The abstraction and geometry of Fireworks recall minimalist efforts to explore relationships  between the body and their art object, to render surfaces freed from obviously authorial signs of the artist’s hand - and the modernist mythology of artistic originality that these signs perpetuate. Using a minimalist vocabulary, pioneering conceptual artists further critiqued traditional aesthetics by straying from the formalist idea of viewing the artwork in an instant- by emphasizing the temporal nature of the sculptural object, as in Hans Haacke’s Condensation Cube (1963-65) in which a watery film was allowed to accumulate over

time on the inside of a cubic structure in response to the frequency and breathing of visitors in the gallery. Like Haacke, Sasaki obviously features a process far more dynamic than condensation and evaporation: a series of explosions. But this event is rendered from a position that is emotionally and bodily distanced- with video footage shot from the “objective” view of a stationary camera.
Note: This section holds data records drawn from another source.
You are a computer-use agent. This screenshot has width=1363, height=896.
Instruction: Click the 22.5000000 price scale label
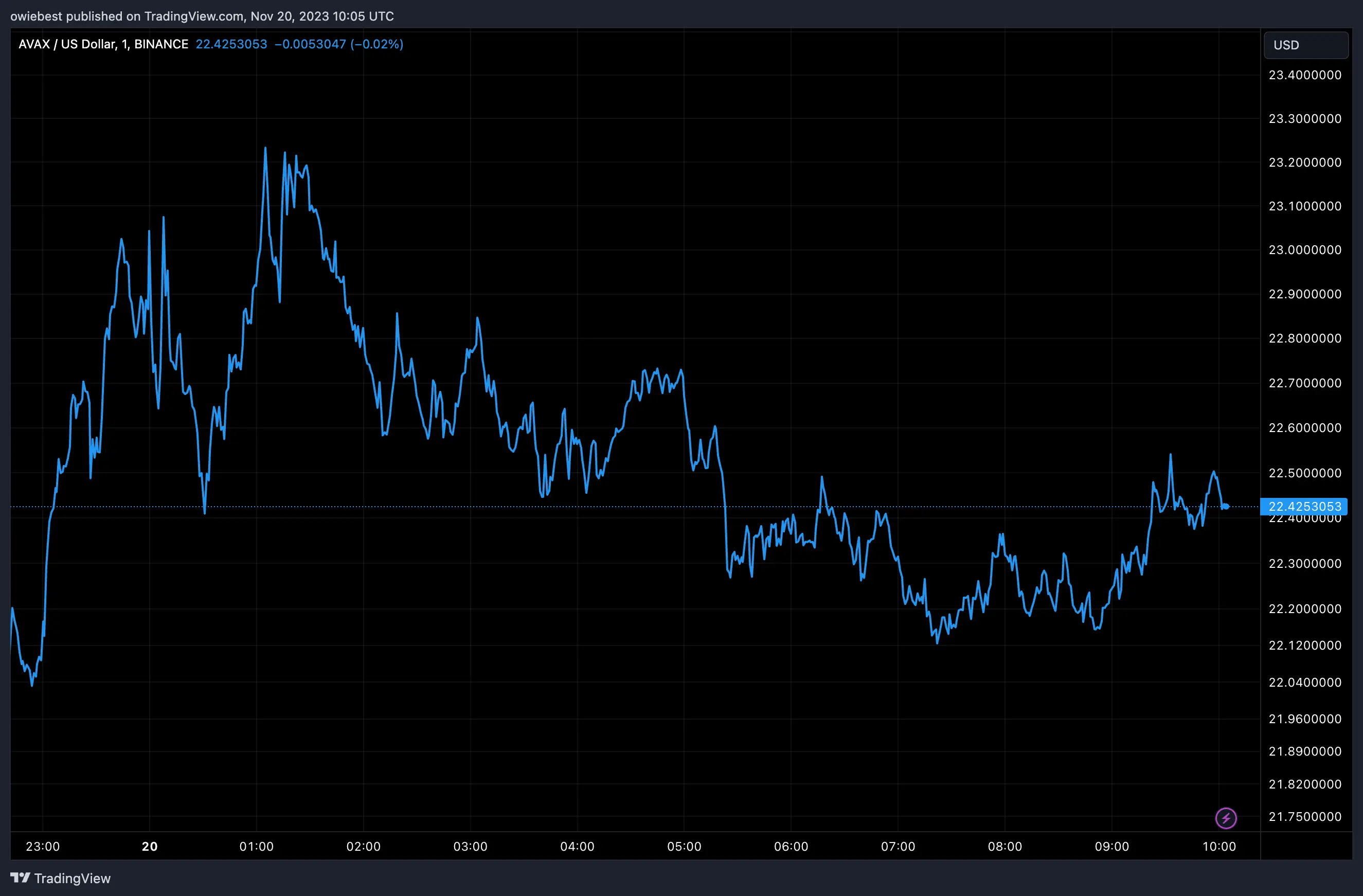pyautogui.click(x=1304, y=473)
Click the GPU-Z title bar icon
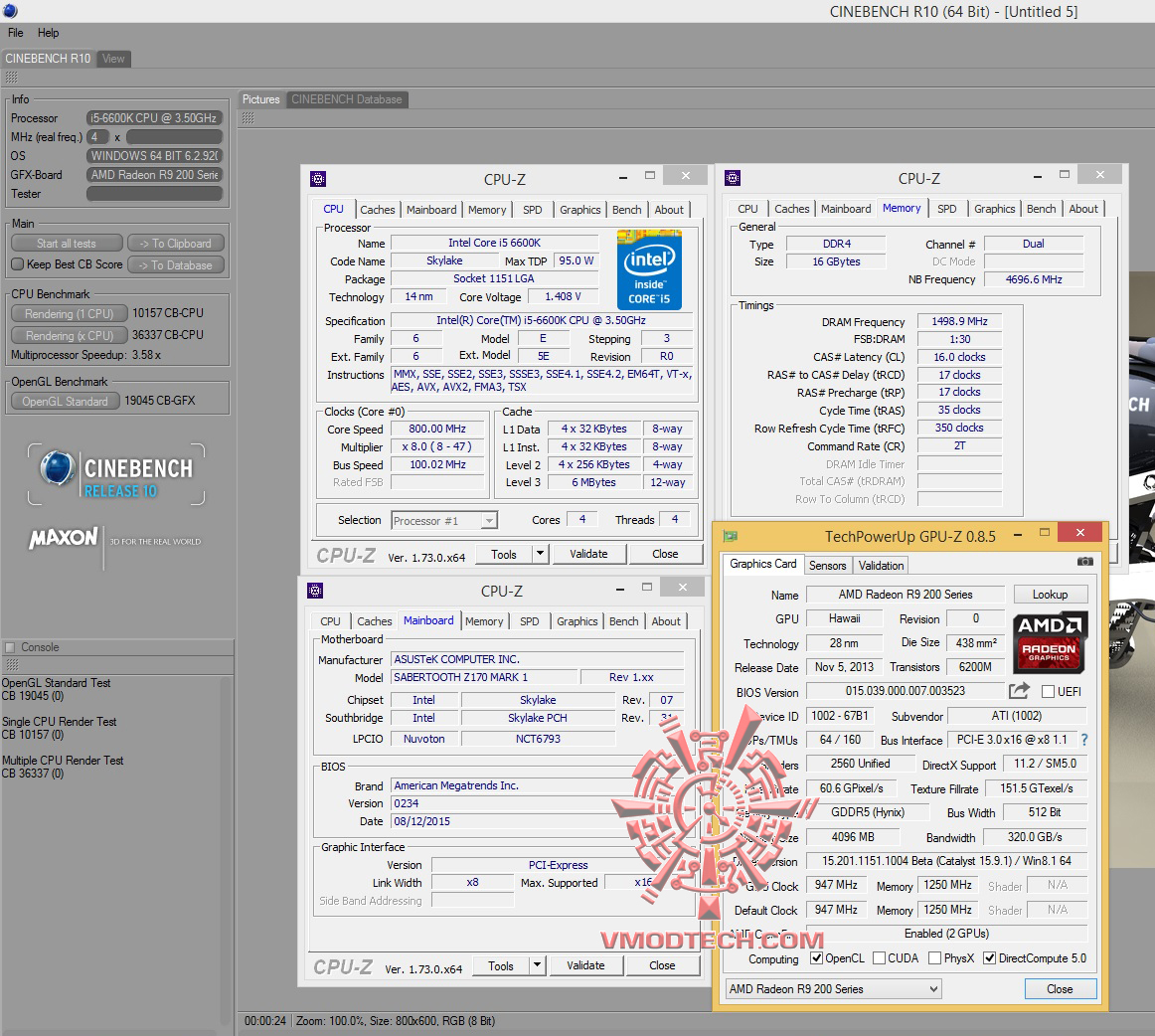The width and height of the screenshot is (1155, 1036). pyautogui.click(x=731, y=536)
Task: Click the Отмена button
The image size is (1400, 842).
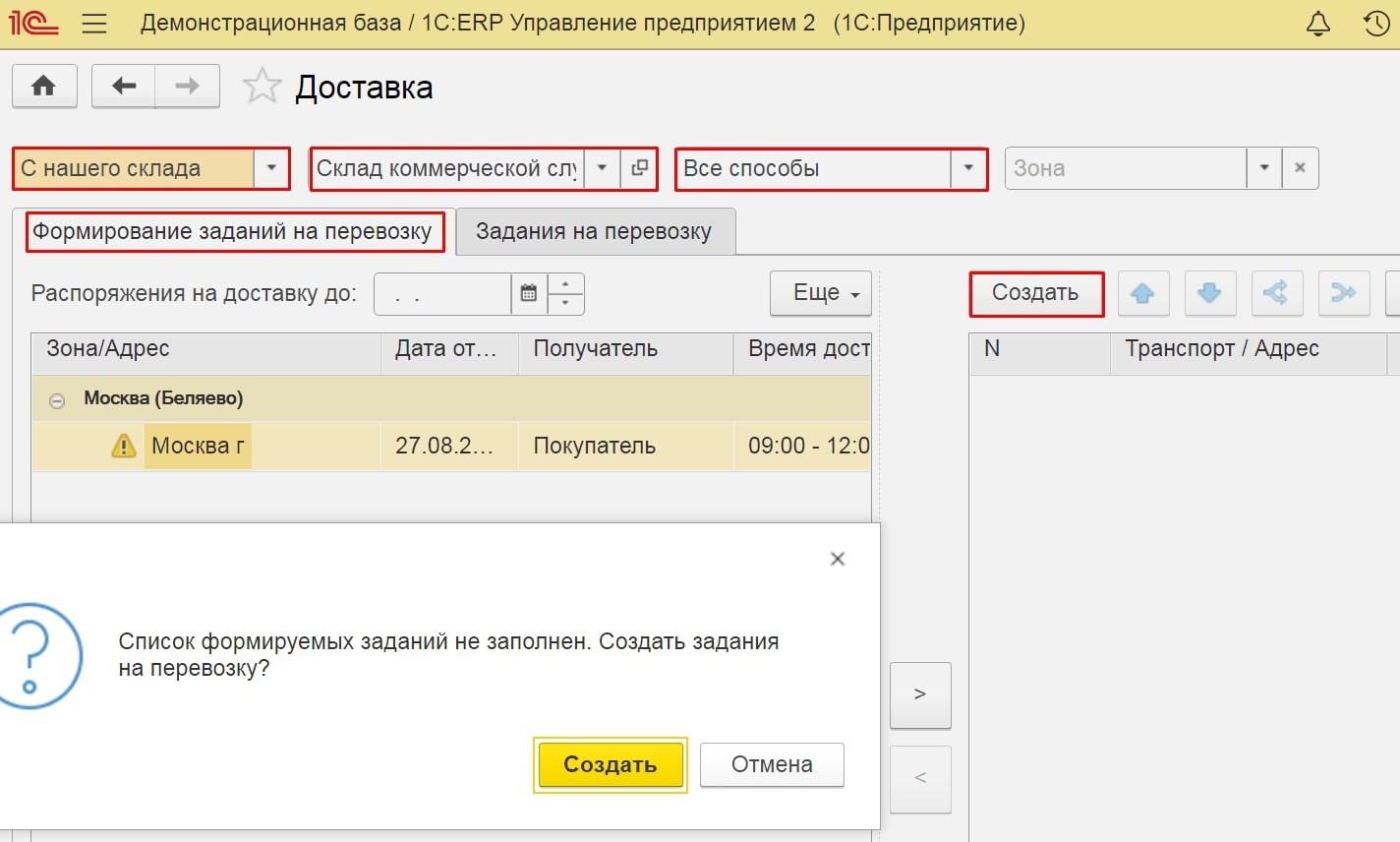Action: (771, 764)
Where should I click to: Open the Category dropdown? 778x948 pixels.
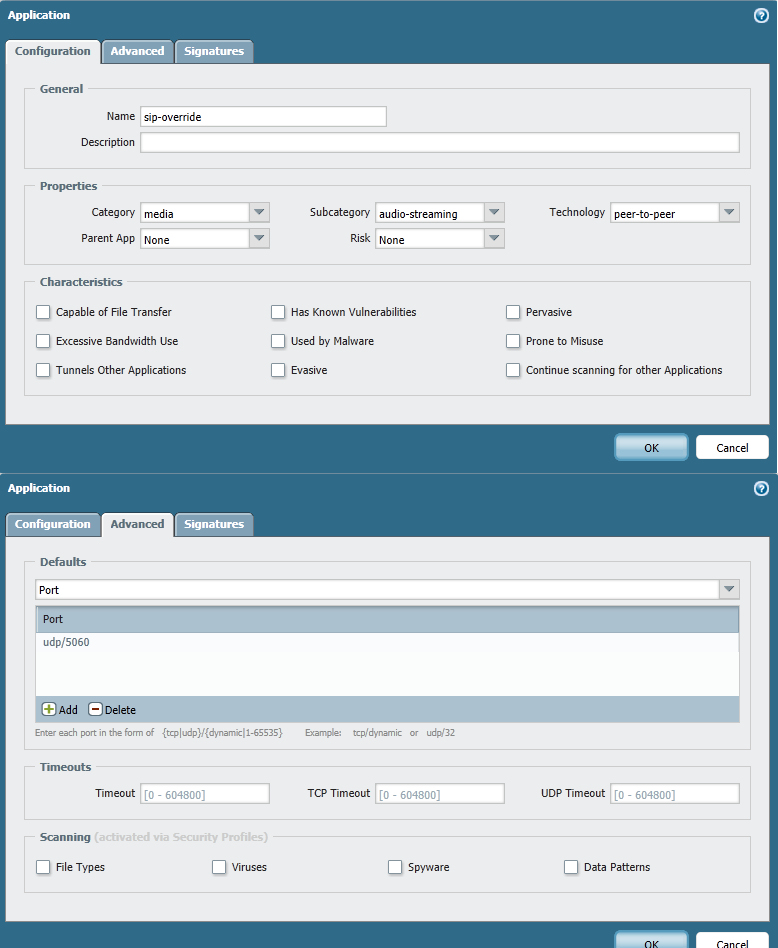pyautogui.click(x=259, y=212)
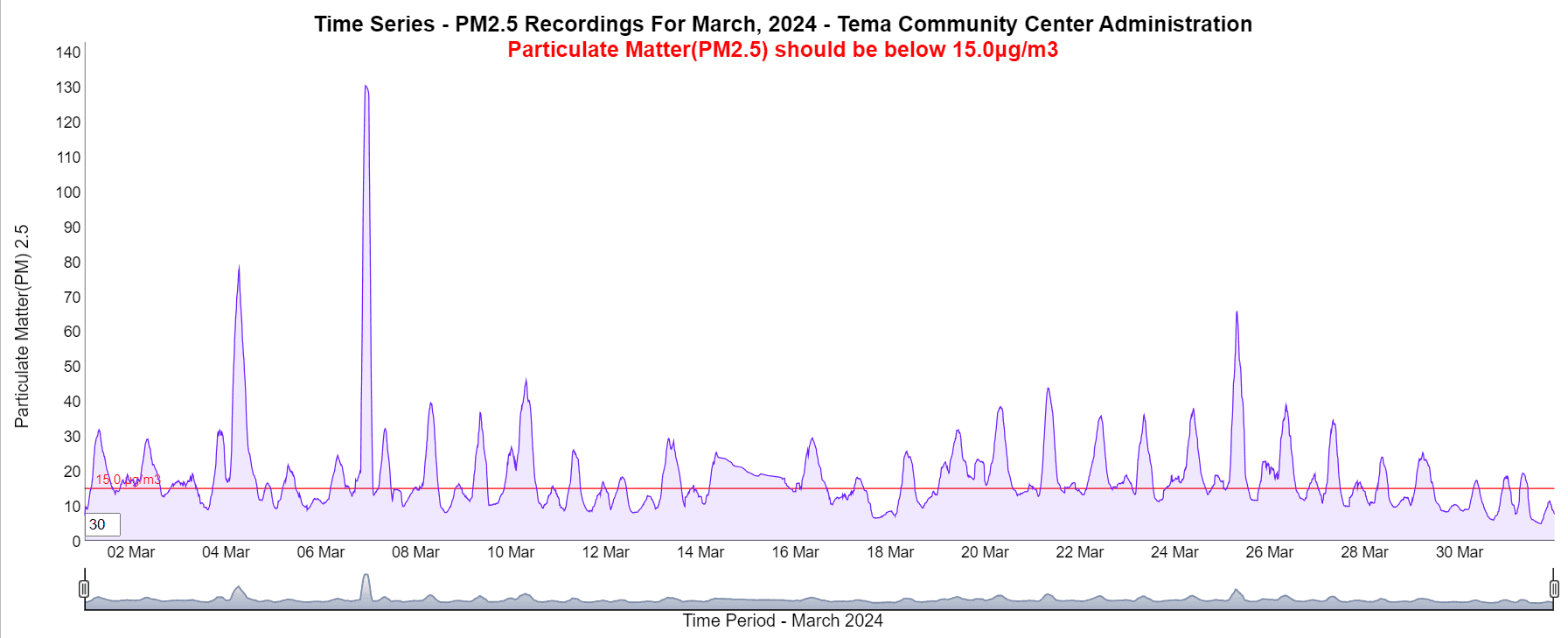This screenshot has height=638, width=1568.
Task: Click the spike peaking around 65 near 25 Mar
Action: click(1237, 313)
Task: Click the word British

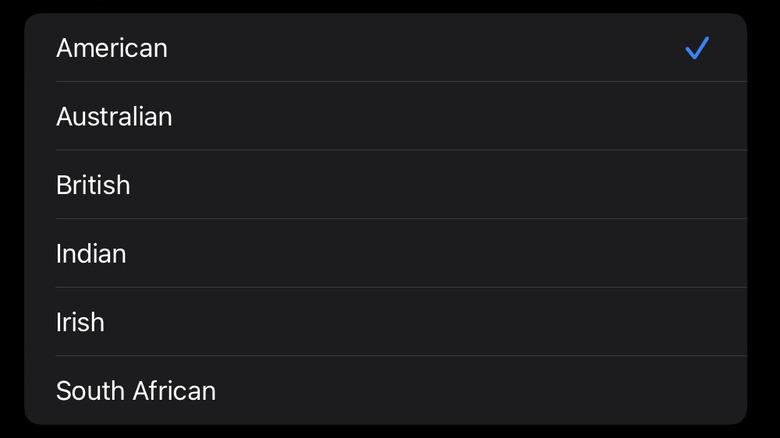Action: pos(93,185)

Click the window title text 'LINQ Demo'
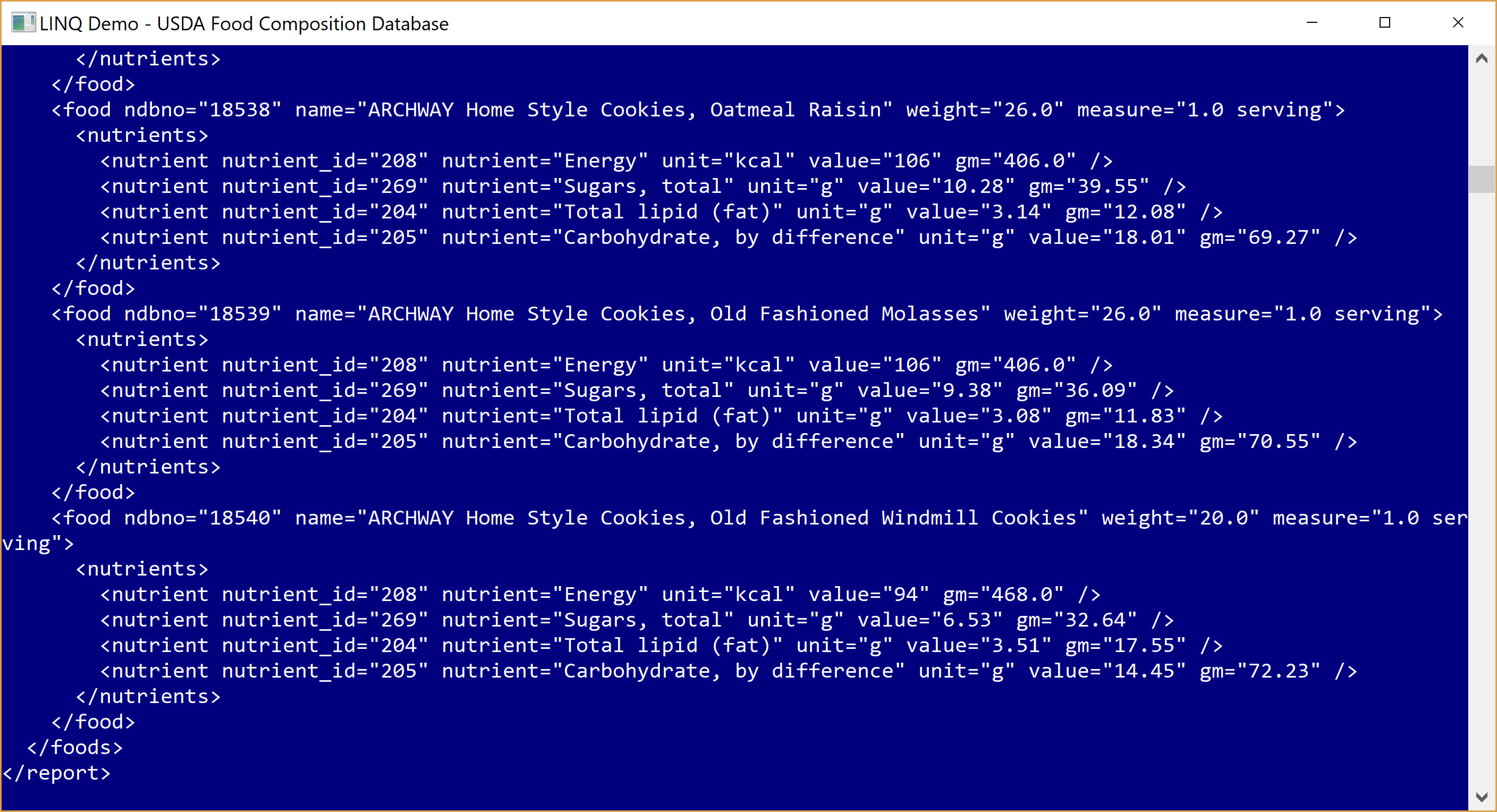89,24
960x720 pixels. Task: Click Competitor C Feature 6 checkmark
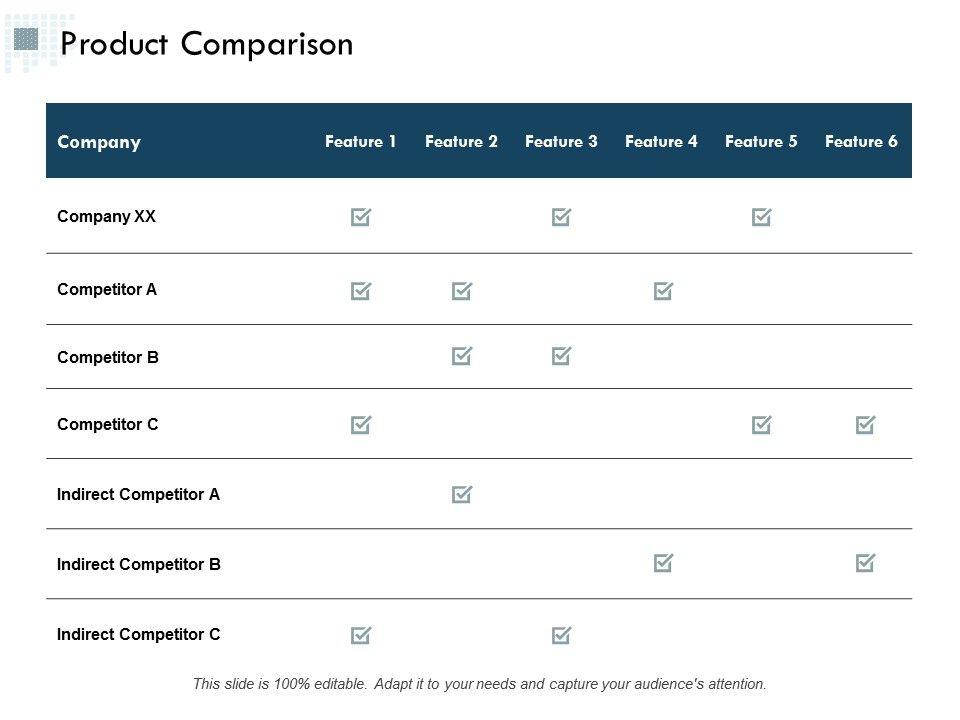click(x=865, y=425)
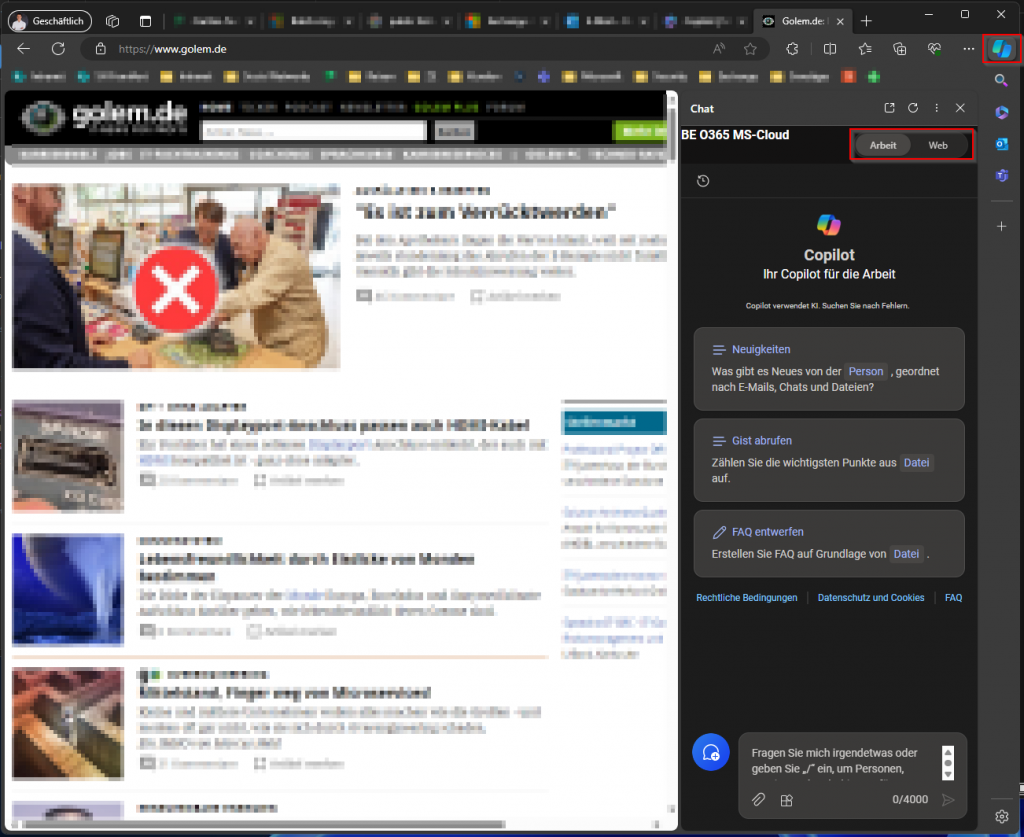Viewport: 1024px width, 837px height.
Task: Open Microsoft Teams from the sidebar
Action: point(1001,176)
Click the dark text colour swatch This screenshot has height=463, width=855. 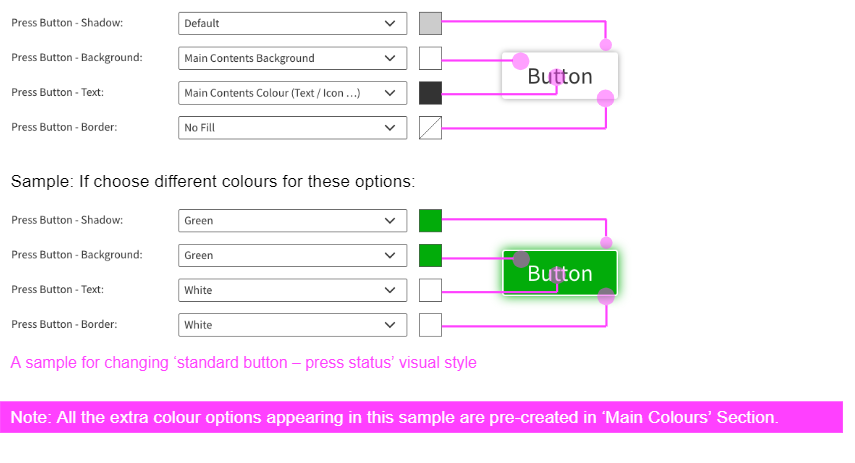pos(430,93)
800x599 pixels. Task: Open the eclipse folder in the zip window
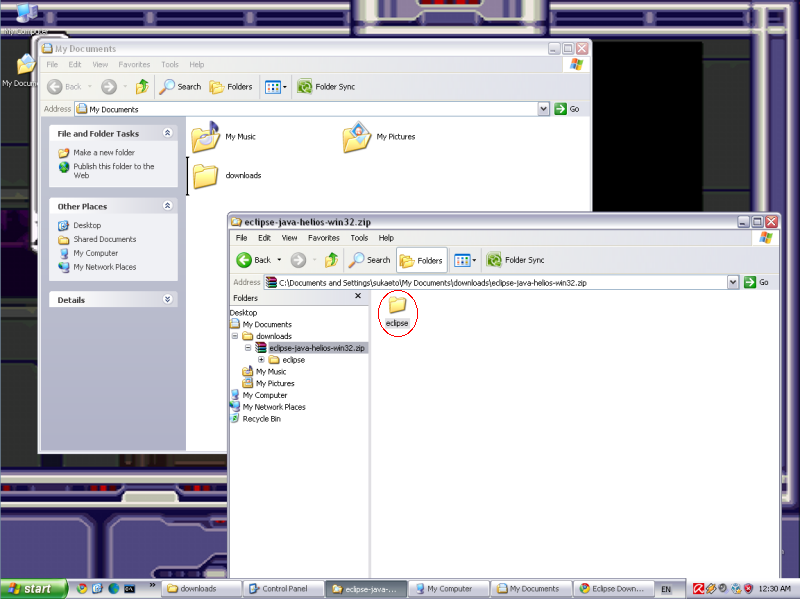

And yet the artist himself inserts his own likeness and subjectivity into works as the initiator and undisputed author of comic experiments. Some of these ventures are endurance tests, as in two elegantly executed videos from 2006, Ladder Climb and 24 lbs. Ladder Climb depicts Sasaki in an open, outdoor space attempting repeatedly to scale an unsupported ladder while simultaneously holding it up. Set in front of a building with a sign that says “Better Living,” the work may be read in terms of Sasaki’s own professional strivings, up a succession of rungs, and the presumed risks - maybe of an ethical “falling” from grace -as one ascends. But, as is often the case in the culture industry, the ascent may be only momentary and is followed by another, increasingly fatigued, attempt. The endless repetition of a basic gesture performed by the artist is suggestive of neurotic behavior that was the subject of 1970s video works by self-representing feminist video artists, such as Marina Abromovic, who videotaped herself aggressively brushing her hair in the art-world critique Art Must be Beautiful, Artist Must be Beautiful. The narcissistic, self-inflicted sufferings of Abramovic’s project are not apparent in Sasaki’s reserved, “everyman” on-screen persona: in the work 24 lbs. the artist is shown holding an anvil over the edge of his apartment’s balcony, a scenario that does have dramatic overtones stemming from a lack of knowledge about whether there are innocent bystanders about to be flattened on the street below. Perhaps the artist is holding the anvil because of a wager or because he lost one. But the level of danger and self-righteous sacrifice is subdued in Sasaki’s protagonistic and straight-faced struggle to reconcile the roles, competencies, and skills of the artist with those of the slapstick performer who finds himself --like the legendary “professionals” of physical comedy with exceptional athletic ability that Sasaki admires, such as Buster Keaton-- in a series of funny, but decidedly tragic, predicaments-- situations that are extremely unlikely but never stray completely from the realm of possibility.

- Dan Adler


Based in Toronto, Dan Alder is assistant professor of modern and contemporary art history at the University of Guelph. He has published in the London-based journal Art History and regularly contributes to Artforum magazine. An alumnus of the Whitney Museum’s Independent Study Program, he holds a doctorate in art history from the Graduate Center, City University of New York.

Currently living in Toronto, Jon Sasaki has shown his videos in cities across the globe including New York, Shanghai, and Naples. He is also an active member of Instant Coffee, a North American art collective; with Instant Coffee, Sasaki has also had the opportunity to have his work viewed internationally. The artist completed his BFA at Mount Allison University in 1996.